Allein die Tatsache, dass der Empfänger von den elektronischen Verständigungen keine Kenntnis erlangte, ist nicht ausreichend, um nach § 35 Abs 7 Z 1 ZustG von der Unwirksamkeit der Zustellung auszugehen.
Das Scheitern des Einloggens bei einem elektronischen Zustelldienst an einem Mangel, der dem Empfänger zuzurechnen ist, verhindert die Wirksamkeit der Zustellung nicht. Verabsäumt es der die Dienste eines elektronischen Zustelldienstes freiwillig in Anspruch nehmende Empfänger, die Voraussetzungen für eine Abholung des Dokumentes zu schaffen, führt die Versendung der elektronischen Verständigung auch dann zu einer wirksamen Zustellung, wenn er keine Möglichkeit zum Download des Dokumentes hat.

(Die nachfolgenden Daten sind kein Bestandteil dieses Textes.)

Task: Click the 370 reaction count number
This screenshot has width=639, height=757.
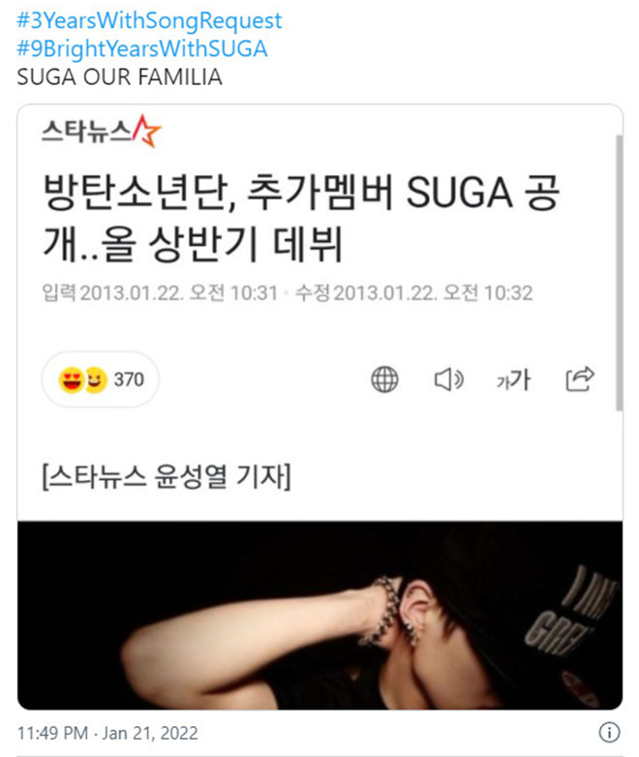Action: pos(129,379)
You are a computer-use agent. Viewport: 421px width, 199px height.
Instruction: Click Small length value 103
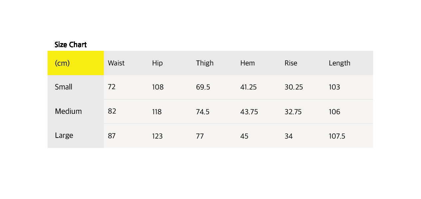pos(334,87)
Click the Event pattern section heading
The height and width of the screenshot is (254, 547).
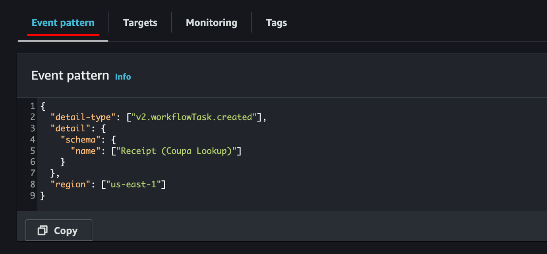70,75
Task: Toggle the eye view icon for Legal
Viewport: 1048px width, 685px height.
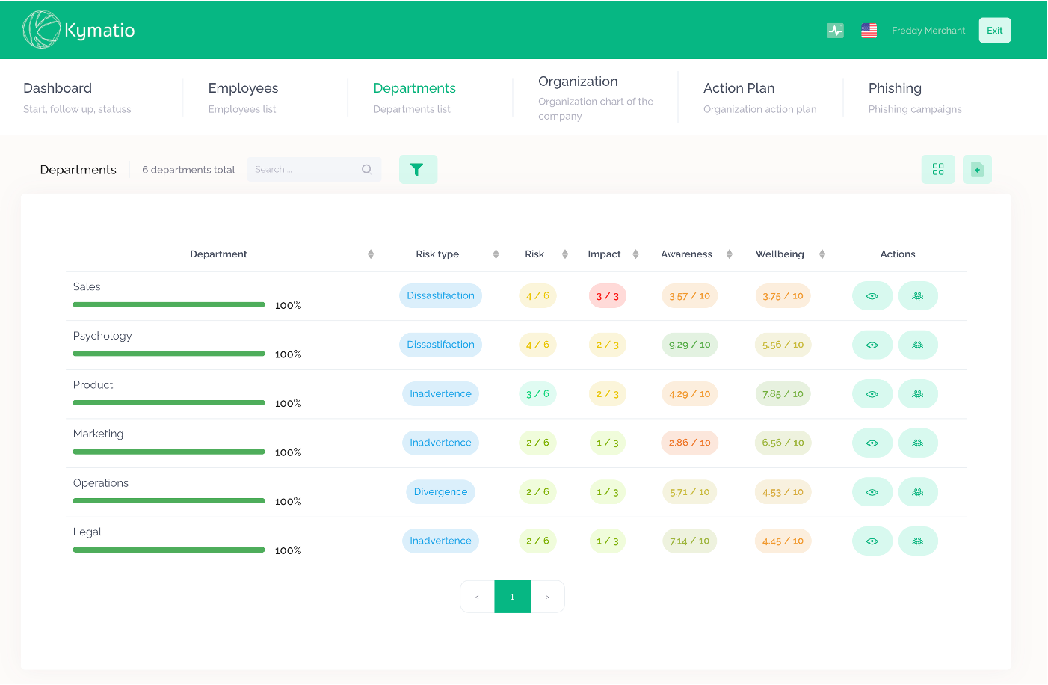Action: tap(872, 541)
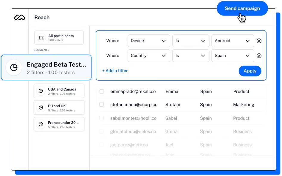Click the pie chart icon for USA and Canada segment

click(41, 91)
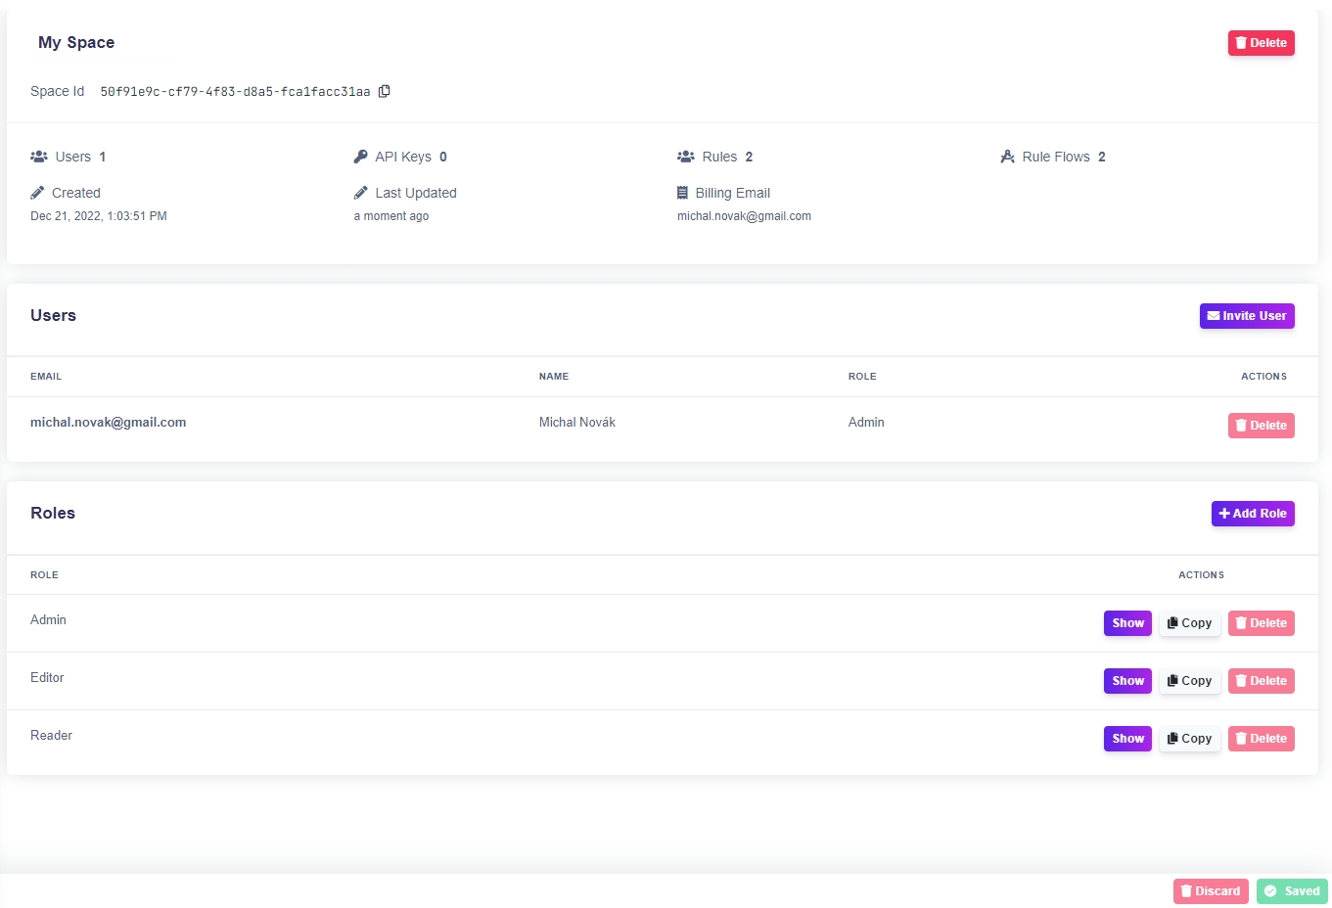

Eine Heimquarantäne soll eine Isolation im Sinne eines vollständigen Kontaktausschlusses bezwecken; dies ist jedoch nicht gegeben, wenn über allgemeine Flächen (etwa Stiegenhaus oder Aufzug) eine Wohnung verlassen wird, um einen Keller aufzusuchen. Ein Kellerabteil ist zum Wohnen nicht unbedingt erforderlich.